以下の記録のうち、文字列「Instruction」を含む行をすべて特定し、各行を書き写してください。

=-=-=

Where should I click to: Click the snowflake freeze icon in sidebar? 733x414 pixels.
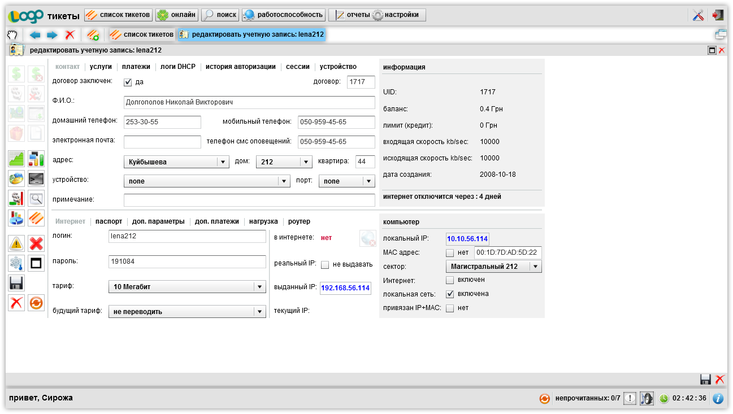click(16, 263)
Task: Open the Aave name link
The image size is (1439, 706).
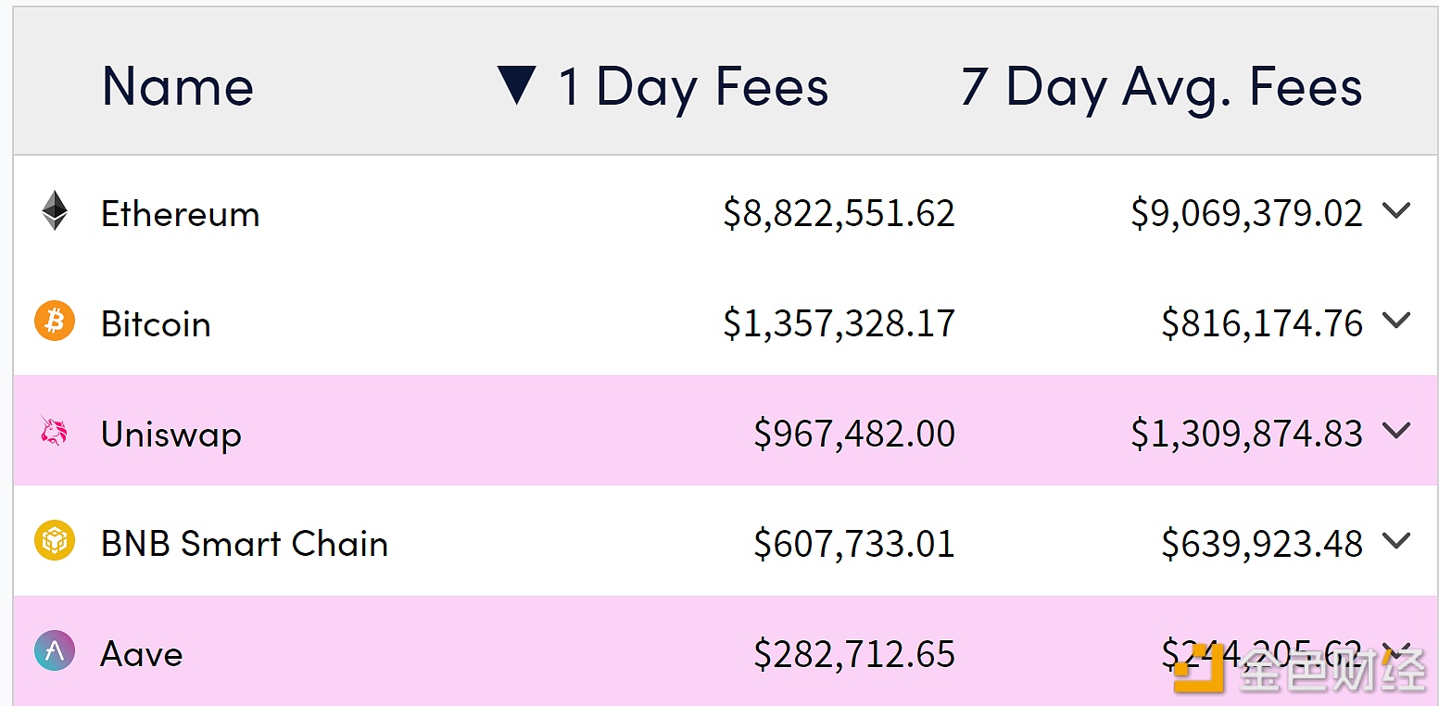Action: tap(141, 654)
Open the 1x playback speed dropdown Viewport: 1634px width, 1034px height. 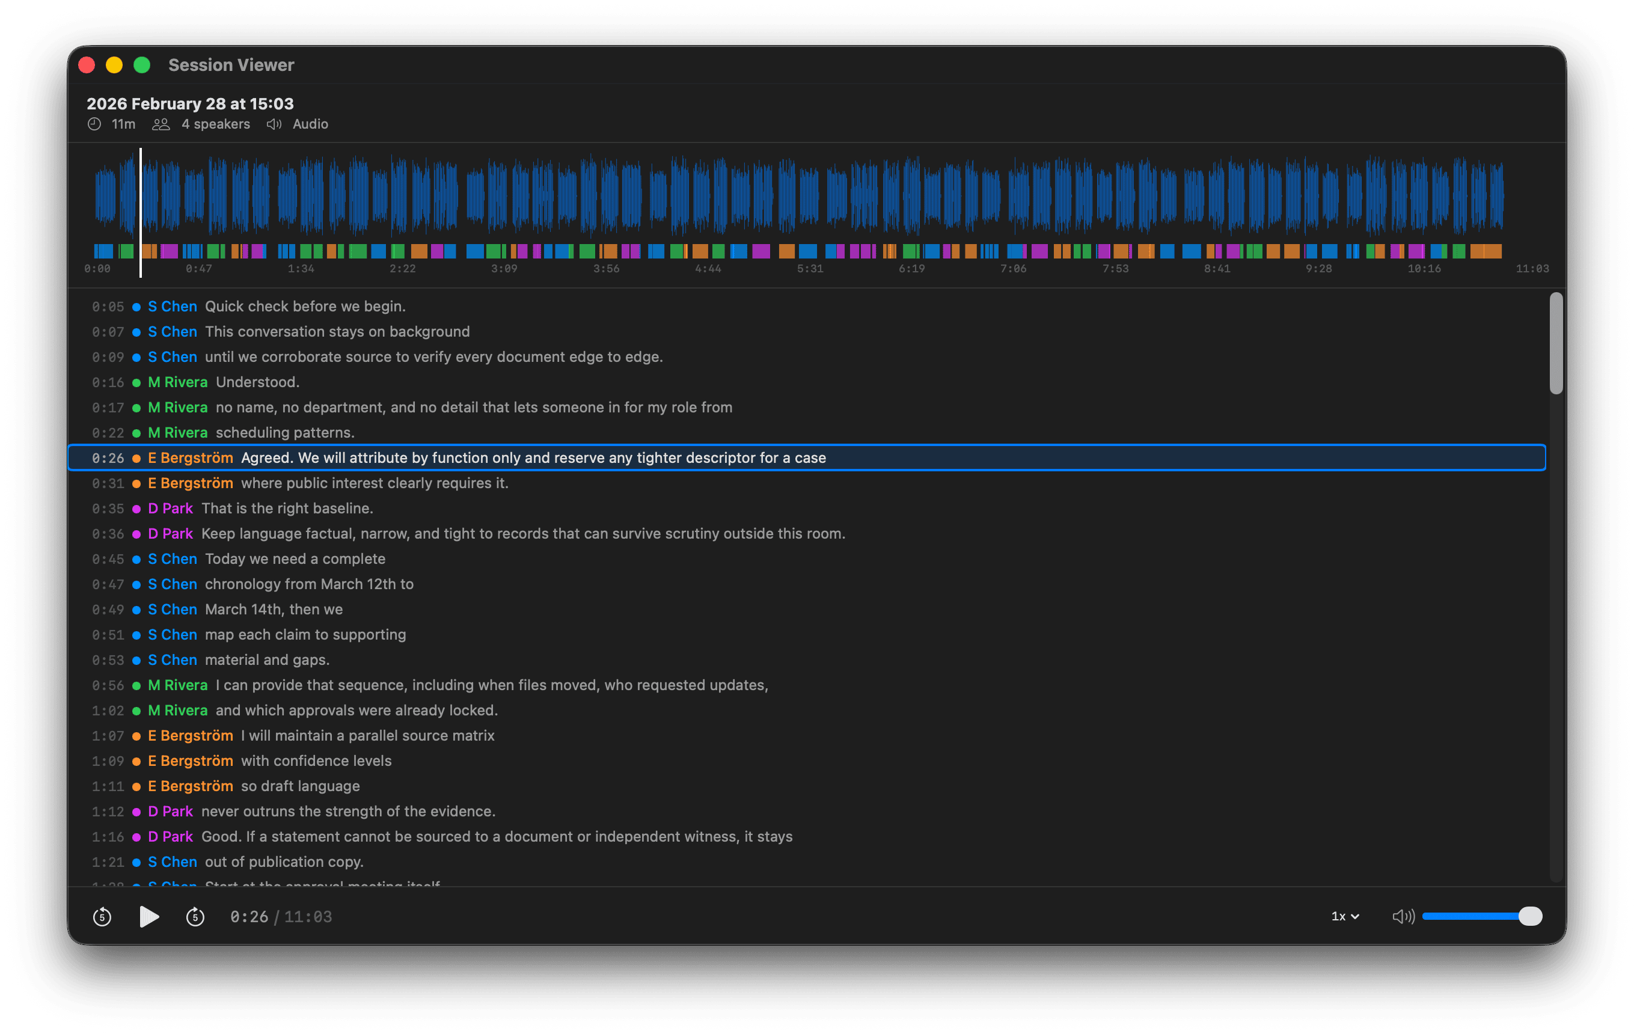click(x=1344, y=917)
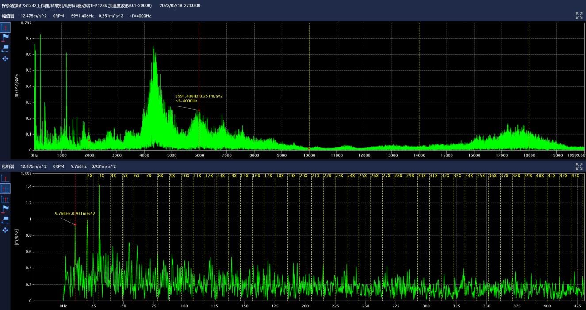The height and width of the screenshot is (310, 586).
Task: Select sideband cursor tool in envelope spectrum panel
Action: coord(5,199)
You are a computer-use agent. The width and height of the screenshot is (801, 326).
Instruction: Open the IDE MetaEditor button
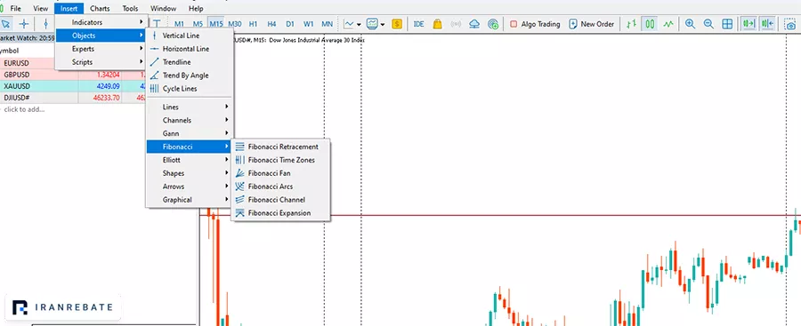tap(419, 24)
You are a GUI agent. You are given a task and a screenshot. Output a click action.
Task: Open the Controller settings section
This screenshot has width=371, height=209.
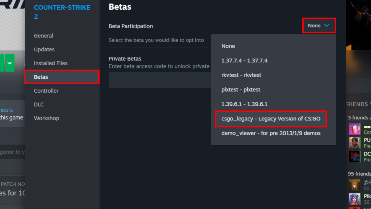46,91
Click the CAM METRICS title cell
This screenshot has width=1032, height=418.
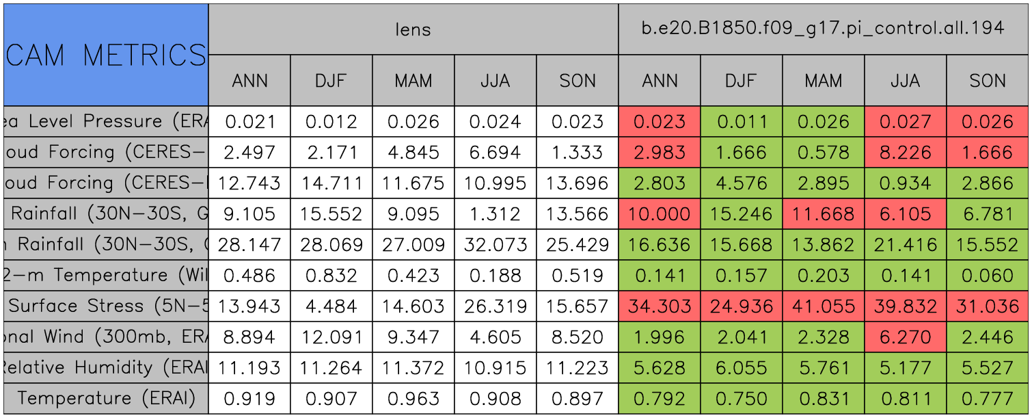106,55
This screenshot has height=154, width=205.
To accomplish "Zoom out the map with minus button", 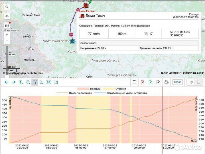I will click(x=7, y=41).
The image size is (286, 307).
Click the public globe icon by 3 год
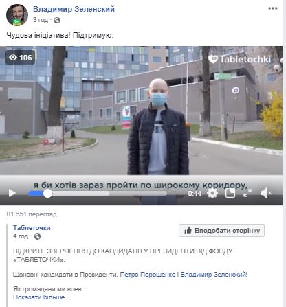pos(57,21)
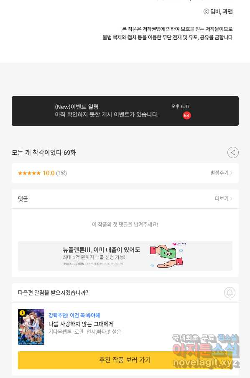Click 추천 작품 보러 가기 yellow button
Screen dimensions: 250x378
(x=125, y=360)
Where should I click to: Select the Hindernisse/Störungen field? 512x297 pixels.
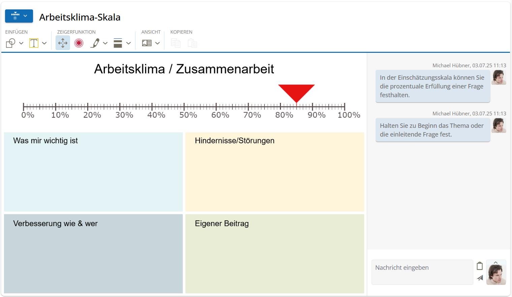(x=275, y=172)
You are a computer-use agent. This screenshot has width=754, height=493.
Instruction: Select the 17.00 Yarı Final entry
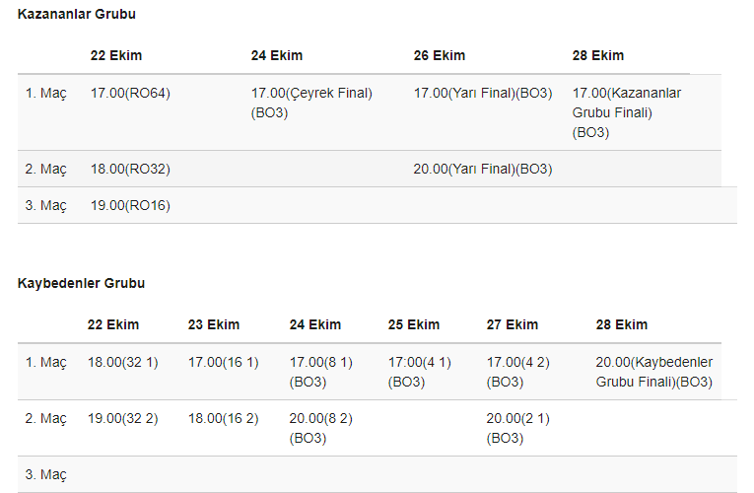(482, 94)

=-=-=

• **解答例**:
Instruction: Open the IDE MetaEditor button
Instruction: Select the 17.00 Yarı Final entry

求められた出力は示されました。